Copy out all lines from the entries below in which "arrow" occurs.

☆ ☆ ☆

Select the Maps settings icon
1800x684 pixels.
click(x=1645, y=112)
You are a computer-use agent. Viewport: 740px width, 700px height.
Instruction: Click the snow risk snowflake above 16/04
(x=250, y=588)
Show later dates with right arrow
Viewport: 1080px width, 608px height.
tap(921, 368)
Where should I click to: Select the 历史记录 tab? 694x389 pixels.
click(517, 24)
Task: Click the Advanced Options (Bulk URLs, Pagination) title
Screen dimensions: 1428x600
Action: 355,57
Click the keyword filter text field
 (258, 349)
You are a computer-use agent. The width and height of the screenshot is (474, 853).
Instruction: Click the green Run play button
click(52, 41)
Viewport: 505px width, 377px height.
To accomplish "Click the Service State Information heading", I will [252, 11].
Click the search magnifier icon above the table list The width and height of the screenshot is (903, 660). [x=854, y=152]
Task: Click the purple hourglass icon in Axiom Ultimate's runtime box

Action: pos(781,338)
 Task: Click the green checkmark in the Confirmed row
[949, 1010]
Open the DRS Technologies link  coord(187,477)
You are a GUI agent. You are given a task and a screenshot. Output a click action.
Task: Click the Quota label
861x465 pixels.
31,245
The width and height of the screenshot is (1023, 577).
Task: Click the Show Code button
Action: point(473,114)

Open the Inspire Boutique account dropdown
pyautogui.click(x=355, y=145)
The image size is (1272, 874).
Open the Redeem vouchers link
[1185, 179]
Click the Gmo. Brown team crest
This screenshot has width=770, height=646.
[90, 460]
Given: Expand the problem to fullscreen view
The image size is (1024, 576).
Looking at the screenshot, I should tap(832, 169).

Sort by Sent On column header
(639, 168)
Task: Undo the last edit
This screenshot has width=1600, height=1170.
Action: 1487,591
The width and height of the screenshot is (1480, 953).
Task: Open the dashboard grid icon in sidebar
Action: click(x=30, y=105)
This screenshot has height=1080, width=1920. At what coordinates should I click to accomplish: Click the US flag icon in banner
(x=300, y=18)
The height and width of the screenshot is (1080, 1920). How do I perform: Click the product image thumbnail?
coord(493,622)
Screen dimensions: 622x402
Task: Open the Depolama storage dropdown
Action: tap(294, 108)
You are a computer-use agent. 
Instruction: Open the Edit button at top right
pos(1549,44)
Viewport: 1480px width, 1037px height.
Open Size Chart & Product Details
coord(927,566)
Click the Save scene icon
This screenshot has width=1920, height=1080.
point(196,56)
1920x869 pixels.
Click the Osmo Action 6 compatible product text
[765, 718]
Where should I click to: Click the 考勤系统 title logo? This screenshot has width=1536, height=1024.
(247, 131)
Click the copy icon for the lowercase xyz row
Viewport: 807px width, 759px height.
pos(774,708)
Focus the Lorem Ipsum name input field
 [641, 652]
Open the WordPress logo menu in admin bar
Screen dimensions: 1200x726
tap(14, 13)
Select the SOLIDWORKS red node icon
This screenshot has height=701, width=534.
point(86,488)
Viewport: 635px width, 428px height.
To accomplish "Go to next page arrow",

☆ ☆ ☆

◆ SOLVED PROBLEM:
Show later dates with right arrow
To accomplish "Go to next page arrow",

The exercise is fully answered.